• [HOW TO COMPLETE THIS TASK]:
Word for word, copy every line of the data.

• [DATA]:
------------------------------
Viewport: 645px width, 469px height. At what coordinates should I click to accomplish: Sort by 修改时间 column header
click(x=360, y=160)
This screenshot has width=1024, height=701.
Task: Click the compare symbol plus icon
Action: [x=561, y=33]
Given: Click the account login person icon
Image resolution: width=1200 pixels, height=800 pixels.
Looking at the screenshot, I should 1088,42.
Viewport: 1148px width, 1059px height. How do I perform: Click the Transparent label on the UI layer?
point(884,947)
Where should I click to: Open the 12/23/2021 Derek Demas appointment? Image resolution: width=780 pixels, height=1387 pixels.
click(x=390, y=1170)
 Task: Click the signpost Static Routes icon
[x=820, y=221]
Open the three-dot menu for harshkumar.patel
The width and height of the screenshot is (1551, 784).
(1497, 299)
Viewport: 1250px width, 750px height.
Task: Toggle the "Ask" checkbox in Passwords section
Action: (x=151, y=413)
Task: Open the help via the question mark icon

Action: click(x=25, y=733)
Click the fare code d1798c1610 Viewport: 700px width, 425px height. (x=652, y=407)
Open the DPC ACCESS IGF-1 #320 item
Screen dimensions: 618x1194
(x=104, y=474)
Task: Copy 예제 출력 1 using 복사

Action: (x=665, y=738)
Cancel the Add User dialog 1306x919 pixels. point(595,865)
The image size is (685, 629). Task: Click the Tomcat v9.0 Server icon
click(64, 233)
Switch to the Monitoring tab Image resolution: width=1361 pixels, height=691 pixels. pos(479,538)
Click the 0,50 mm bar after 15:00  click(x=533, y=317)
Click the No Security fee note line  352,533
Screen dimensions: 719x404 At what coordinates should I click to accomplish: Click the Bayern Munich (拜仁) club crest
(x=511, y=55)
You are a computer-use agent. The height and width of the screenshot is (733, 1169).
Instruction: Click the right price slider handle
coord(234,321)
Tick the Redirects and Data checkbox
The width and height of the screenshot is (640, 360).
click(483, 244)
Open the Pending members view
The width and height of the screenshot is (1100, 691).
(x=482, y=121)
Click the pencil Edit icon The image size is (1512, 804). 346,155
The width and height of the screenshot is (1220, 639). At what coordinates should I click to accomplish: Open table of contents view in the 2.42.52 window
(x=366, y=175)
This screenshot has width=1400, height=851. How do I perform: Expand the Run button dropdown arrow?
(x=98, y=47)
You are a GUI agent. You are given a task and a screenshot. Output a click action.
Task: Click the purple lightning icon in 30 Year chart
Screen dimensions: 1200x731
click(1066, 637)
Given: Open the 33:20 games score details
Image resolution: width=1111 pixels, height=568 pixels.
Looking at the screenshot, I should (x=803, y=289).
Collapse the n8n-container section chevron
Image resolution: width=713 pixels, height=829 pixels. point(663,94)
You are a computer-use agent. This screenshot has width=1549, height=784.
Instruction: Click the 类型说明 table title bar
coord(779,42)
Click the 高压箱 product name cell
------------------------------
• [ANSWER FOR THIS EXERCISE]:
Viewport: 645px width, 469px height. At what coordinates should I click to accomplish: Sort by 修改时间 column header
click(x=360, y=160)
This screenshot has width=1024, height=701.
Task: Click the compare symbol plus icon
Action: [x=561, y=33]
Given: Click the account login person icon
Image resolution: width=1200 pixels, height=800 pixels.
Looking at the screenshot, I should 1088,42.
Viewport: 1148px width, 1059px height. How do I perform: Click the Transparent label on the UI layer?
point(884,947)
Where should I click to: Open the 12/23/2021 Derek Demas appointment? Image resolution: width=780 pixels, height=1387 pixels.
click(x=390, y=1170)
 Task: Click the signpost Static Routes icon
[x=820, y=221]
Open the three-dot menu for harshkumar.patel
The width and height of the screenshot is (1551, 784).
(1497, 299)
Viewport: 1250px width, 750px height.
Task: Toggle the "Ask" checkbox in Passwords section
Action: (x=151, y=413)
Task: Open the help via the question mark icon

Action: click(x=25, y=733)
Click the fare code d1798c1610 Viewport: 700px width, 425px height. (x=652, y=407)
Open the DPC ACCESS IGF-1 #320 item
Screen dimensions: 618x1194
(x=104, y=474)
Task: Copy 예제 출력 1 using 복사

Action: (x=665, y=738)
Cancel the Add User dialog 1306x919 pixels. point(595,865)
The image size is (685, 629). Task: Click the Tomcat v9.0 Server icon
click(64, 233)
Switch to the Monitoring tab Image resolution: width=1361 pixels, height=691 pixels. pos(479,538)
Click the 0,50 mm bar after 15:00  click(x=533, y=317)
Click the No Security fee note line  352,533
Screen dimensions: 719x404 At what coordinates should I click to accomplish: Click the Bayern Munich (拜仁) club crest
(x=511, y=55)
You are a computer-use agent. The height and width of the screenshot is (733, 1169).
Instruction: Click the right price slider handle
coord(234,321)
Tick the Redirects and Data checkbox
The width and height of the screenshot is (640, 360).
click(483, 244)
Open the Pending members view
The width and height of the screenshot is (1100, 691).
(x=482, y=121)
Click the pencil Edit icon The image size is (1512, 804). 346,155
The width and height of the screenshot is (1220, 639). At what coordinates should I click to accomplish: Open table of contents view in the 2.42.52 window
(x=366, y=175)
This screenshot has width=1400, height=851. How do I perform: Expand the Run button dropdown arrow?
(x=98, y=47)
You are a GUI agent. You are given a task and a screenshot. Output a click action.
Task: Click the purple lightning icon in 30 Year chart
Screen dimensions: 1200x731
click(1066, 637)
Given: Open the 33:20 games score details
Image resolution: width=1111 pixels, height=568 pixels.
Looking at the screenshot, I should (x=803, y=289).
Collapse the n8n-container section chevron
Image resolution: width=713 pixels, height=829 pixels. point(663,94)
You are a computer-use agent. This screenshot has width=1549, height=784.
Instruction: Click the 类型说明 table title bar
coord(779,42)
Click the 高压箱 product name cell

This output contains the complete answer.